**TASK TO COMPLETE:**
Take every line from the records below that includes the word "computer".

**DATASET EXTRACT:**
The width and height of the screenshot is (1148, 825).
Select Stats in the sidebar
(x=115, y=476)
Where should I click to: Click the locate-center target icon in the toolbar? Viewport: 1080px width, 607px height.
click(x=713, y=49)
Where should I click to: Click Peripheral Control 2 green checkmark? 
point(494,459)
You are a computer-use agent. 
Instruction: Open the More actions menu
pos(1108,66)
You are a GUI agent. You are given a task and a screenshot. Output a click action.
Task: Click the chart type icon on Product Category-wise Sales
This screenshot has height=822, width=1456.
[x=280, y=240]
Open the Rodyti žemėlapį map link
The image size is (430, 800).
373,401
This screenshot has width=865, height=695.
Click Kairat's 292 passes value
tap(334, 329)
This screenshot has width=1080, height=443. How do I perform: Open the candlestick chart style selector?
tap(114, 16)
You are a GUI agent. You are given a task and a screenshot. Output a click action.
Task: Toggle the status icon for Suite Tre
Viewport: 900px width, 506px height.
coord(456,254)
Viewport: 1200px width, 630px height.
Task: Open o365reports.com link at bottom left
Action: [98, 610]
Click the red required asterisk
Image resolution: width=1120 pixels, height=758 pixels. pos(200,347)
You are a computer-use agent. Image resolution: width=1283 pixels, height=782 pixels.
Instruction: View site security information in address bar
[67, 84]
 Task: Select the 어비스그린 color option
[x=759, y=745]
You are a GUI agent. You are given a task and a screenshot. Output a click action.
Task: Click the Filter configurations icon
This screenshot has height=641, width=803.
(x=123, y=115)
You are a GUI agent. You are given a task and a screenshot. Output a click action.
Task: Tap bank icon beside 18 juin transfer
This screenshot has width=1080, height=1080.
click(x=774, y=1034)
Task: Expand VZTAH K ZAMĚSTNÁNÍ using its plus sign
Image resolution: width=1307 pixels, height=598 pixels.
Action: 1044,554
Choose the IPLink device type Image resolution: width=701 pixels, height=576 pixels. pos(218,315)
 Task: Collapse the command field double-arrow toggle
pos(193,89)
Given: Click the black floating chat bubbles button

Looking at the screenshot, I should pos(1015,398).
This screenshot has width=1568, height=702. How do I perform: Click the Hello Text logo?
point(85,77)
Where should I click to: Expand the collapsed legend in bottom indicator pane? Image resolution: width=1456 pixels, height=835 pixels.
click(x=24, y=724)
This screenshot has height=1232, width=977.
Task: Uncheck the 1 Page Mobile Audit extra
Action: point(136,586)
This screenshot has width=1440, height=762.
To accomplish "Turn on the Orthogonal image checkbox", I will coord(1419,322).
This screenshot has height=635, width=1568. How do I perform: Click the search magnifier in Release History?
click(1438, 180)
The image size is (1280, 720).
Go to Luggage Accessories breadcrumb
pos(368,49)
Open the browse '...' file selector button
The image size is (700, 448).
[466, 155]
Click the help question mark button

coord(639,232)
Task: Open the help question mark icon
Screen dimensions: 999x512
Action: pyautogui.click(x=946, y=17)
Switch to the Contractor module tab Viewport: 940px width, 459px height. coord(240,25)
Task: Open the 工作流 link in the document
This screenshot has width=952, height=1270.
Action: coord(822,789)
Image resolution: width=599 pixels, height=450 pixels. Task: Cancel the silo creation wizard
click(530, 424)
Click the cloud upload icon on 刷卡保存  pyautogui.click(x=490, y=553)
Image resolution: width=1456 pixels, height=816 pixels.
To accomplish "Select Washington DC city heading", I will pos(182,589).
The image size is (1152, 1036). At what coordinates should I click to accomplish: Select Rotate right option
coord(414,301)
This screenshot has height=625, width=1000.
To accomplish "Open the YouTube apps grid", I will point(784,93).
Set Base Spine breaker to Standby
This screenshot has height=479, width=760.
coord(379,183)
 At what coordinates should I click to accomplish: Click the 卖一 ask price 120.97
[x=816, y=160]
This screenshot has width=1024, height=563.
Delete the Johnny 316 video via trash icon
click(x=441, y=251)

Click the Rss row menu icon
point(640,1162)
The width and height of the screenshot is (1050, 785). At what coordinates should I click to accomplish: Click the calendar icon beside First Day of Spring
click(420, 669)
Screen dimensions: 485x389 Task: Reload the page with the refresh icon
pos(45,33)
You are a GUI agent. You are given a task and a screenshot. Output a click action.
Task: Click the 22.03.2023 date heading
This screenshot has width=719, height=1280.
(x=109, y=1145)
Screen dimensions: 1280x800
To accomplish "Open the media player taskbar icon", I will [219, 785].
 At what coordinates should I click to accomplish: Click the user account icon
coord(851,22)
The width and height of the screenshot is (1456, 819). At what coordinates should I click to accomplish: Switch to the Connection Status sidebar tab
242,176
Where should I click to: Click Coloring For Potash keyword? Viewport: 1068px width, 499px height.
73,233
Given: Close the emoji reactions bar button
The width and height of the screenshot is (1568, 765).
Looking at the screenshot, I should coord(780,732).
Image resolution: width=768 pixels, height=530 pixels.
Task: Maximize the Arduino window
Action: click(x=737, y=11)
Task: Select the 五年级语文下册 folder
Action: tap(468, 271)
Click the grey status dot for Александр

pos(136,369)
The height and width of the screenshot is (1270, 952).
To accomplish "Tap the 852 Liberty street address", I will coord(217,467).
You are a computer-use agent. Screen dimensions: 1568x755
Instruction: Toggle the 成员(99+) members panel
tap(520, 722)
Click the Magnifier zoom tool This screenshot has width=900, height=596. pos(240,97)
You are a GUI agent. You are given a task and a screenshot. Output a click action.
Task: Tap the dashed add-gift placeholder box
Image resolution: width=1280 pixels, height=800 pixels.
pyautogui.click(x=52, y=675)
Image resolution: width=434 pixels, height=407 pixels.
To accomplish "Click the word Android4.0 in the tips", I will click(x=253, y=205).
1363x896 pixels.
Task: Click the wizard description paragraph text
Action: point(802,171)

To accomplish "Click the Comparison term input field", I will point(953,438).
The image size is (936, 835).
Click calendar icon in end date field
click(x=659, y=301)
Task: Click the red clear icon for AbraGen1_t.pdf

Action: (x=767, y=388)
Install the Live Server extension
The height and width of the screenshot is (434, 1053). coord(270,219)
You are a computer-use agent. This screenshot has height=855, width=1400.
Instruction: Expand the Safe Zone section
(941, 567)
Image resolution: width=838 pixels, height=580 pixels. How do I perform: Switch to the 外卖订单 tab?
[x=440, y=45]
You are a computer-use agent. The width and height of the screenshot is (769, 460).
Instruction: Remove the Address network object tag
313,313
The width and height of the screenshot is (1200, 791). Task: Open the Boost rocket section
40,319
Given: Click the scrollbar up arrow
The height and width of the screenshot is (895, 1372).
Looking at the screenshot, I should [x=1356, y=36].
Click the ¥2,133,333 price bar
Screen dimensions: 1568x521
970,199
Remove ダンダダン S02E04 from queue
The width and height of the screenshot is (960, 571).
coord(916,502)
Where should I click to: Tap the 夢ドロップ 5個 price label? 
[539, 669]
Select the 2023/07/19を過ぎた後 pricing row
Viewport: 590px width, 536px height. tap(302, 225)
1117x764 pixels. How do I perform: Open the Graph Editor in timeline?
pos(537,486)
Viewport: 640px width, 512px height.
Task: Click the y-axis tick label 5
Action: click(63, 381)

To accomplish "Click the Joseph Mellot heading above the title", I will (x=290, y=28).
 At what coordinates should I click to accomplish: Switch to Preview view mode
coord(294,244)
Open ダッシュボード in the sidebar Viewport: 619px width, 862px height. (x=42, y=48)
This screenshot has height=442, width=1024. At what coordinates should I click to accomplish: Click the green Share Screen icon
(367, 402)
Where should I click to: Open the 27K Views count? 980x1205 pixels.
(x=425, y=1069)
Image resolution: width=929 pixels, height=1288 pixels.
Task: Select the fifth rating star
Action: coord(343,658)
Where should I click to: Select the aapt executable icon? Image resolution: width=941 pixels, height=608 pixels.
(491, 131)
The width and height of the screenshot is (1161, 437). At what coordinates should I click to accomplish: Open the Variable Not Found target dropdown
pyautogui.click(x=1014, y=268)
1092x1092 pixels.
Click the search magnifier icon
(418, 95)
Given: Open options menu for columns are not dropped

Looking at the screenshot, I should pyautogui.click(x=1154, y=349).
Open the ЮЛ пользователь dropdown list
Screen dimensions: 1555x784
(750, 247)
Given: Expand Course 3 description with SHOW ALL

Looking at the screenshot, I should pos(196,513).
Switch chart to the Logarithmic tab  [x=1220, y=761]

**RESULT OF THE EXERCISE:**
You are a computer-use agent. 
You are a computer-use agent. Image resolution: width=1283 pixels, height=782 pixels.
You are a computer-use agent. Screen dimensions: 1568x755
You are a computer-use agent. This screenshot has height=855, width=1400.
You are a computer-use agent. The width and height of the screenshot is (769, 460).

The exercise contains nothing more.